最低でも30日、理想は60〜90日です。それより短い期間では、相場の一巡(トレンド、レンジ、調整、NFPのような指標イベント、中央銀行会合)をカバーできません。準備が整ったかのテスト: 4連敗したあとでも戦略を貫けますか。2連敗でパラメーターを変えてしまうなら——デモに残ってください。8連敗を計画どおりに乗り切れるなら——少額でライブへ進む準備ができています。
デモ口座の価格はライブ口座と同じですか?
規制を受けたFX会社(XTB、IC Markets、Pepperstone、Saxoなど)では——はい、デモが同じ気配値フィードを使うため価格は同一です。一部の小規模な業者では、デモが「簡略化」されていて、tick単位ではなく終値ベースの価格を使うことがあります。利用する業者の規約を確認してください。
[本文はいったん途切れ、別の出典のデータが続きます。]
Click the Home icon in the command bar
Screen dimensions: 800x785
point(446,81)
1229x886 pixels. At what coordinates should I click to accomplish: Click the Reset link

「Demo account specifications」の項目を探すか、サポートに問い合わせましょう。日本では、金融庁の登録を受けた業者を選ぶことも安全性の前提になります。
デモとライブを同時に取引できますか?
はい、どのFX会社でも標準的な機能です。複数の口座を並行して運用できます——新しい戦略を試すためのデモと、現行の戦略を回すライブです。MT5では File → Login to Trade Account から2つ目の口座にログインするだけで済み、プラットフォーム自体も複数のインスタンスで開けます。経験豊富なトレーダーの多くは、ライブではまだ信用しきれないセットアップをバックテストするために、常にデモを脇に置いています。
同じ戦略なのに、なぜデモとライブで損益が異なるのですか?
主な理由は4つあります: (1) スリッページ——デモではゼロ、ライブでは平均0.1〜0.5 pipの実コスト;(2) 手数料+スプレッド——デモではゼロにされる場合があり、ライブでは実際にかかる;(3) ロールオーバー/スワップが異なる計算になることがある;(4) 感情——デモではどの判断も軽いが、ライブでは1%の損失が次のトレードの判断に影を落とす。30〜60%のP/Lの差の大部分は、この4番目の点で説明できます。